Sometimes you just have a bad day, or a run of them. Last Sunday, my Dell laptop died, Tuesday night, my Apple iPad died.

These were two totally unrelated problems, and thankfully both were covered under warranty. The iPad has the standard Apple 1 year warranty, my Dell had 2 year Complete Care. I thought it had 3 years, but evidently I only ordered 2. Both the iPad and the Dell warranties expire before mid-June. I’m pretty happy they both died this month and not next.

Now, keep in mind I’m a pretty big Dell fan. I generally recommend their laptops to people, and the Complete Care warranty they offer is no small part of that recommendation. Computers all break eventually but desktops much easier to fix, laptops break more often,and are a lot harder to fix. With Complete Care it doesn’t matter who’s fault it is, Dell will fix it. It’s as much an insurance policy as it is a warranty. Dog eats it, 2yr old jumps on it, lightning strikes it, it’s covered. You get the idea.

This provides me with a great opportunity to compare support side by side.

 

Here’s how each service call went.

 

The Dell Experience

I called Dell support on at the number listed for my model under the support section of their website. After about 5 minutes of navigating voice menus, I spoke with a technician. He was unable to help me, evidently I called the wrong number. He helpfully transferred me to where I needed to be. I’ll spare you the painful details, but suffice it to say after 3 hours of troubleshooting they authorized dispatch of a bunch of parts, none of which I figured would fix the problem. They decided I needed a motherboard, ram, cpu and ac adapter. The problem is no video display on the LCD or output to an attached monitor. My notebook has discreet SLI video cards that are not part of the motherboard.

Note I said authorized dispatch, they did not actually send the parts until Tuesday afternoon when I called to find out why I had not heard from the technician. I do, after all, have next business day on site support. The technician had not called because Dell had not shipped him the parts.

Wednesday, the technician arrives. He’s well groomed, personable, seems competent, and most importantly he’s carrying 2 large boxes of parts. He sets about skillfully replacing my motherboard, ram, and ac adapter. Dell evidently decided I didn’t need a new CPU after all. I described this technician in detail because these details do not always apply to Dell’s onsite technicians. As expected, none of his parts actually fixed the problem. He asked me if I’d prefer if he called Dell for more parts or if I wanted to; I opted to let him. Dell historically gives more weight to their technician’s requests than their customers. He said I should hear from him in a day or two.

I know it’s not even close to this guy’s fault, and he has no control over it at all, but you’ve just got to love Dell’s idea of NBD service.
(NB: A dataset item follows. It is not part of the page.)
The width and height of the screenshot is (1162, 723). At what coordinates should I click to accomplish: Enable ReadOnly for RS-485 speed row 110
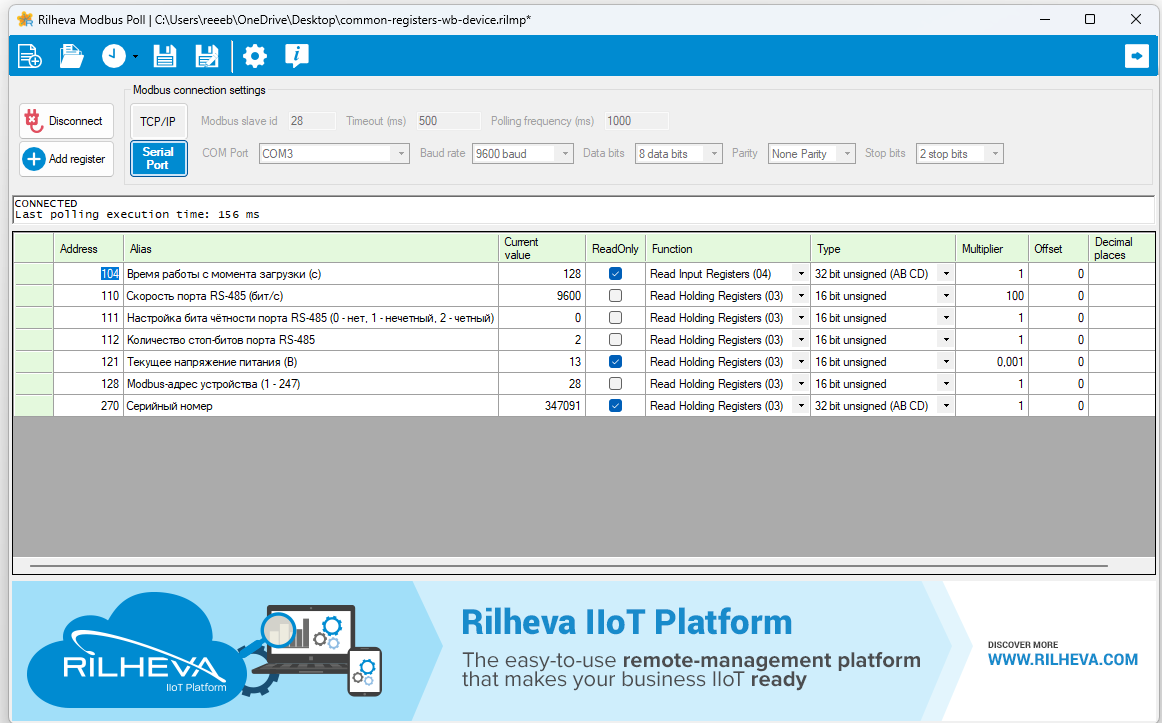click(615, 296)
Truth is, right now I have no pressing need for this machine for about another week, and I don’t care if it’s tomorrow or not, it just chafes me that it should have been fixed yesterday.

 

The Apple Experience

I logged in to their website at 6am, scheduled an appointment at the Genius bar  at 10:10. I walked into the store at 10:00 and explained my problem (my iPad would not charge, would not sync with PC but otherwise was working). The technician looked at my iPad, put a meter on the charge line (it registered no current draw), tried and failed to restore the firmware (I guess Macs aren’t magical enough) and then handed me a new iPad. I asked to see my old device to wipe my data, he handed it to me and it was already wiping itself. At 10:20 I was in my car returning to work.

 

Conclusion

I understand that the iPad is a mass produced commodity piece of hardware and thus easy to keep a few on the shelf for replacement (actually, if my math is right there are currently 24 unique iPad SKUs that each store has to stock replacements for to pull this off) and my XPS notebook is not. Even considering that and comparing the overall experience of the two service calls, which company would you rather deal with?

No wonder Apple is gaining market. They may keep their customers in a small tightly locked cage, but it’s very well gilded.

I have faith that Dell will in fact eventually fix my notebook. It’s just a matter of me staying on their case long enough to make it happen. My guess is it will be at least another week before they finally get their act together.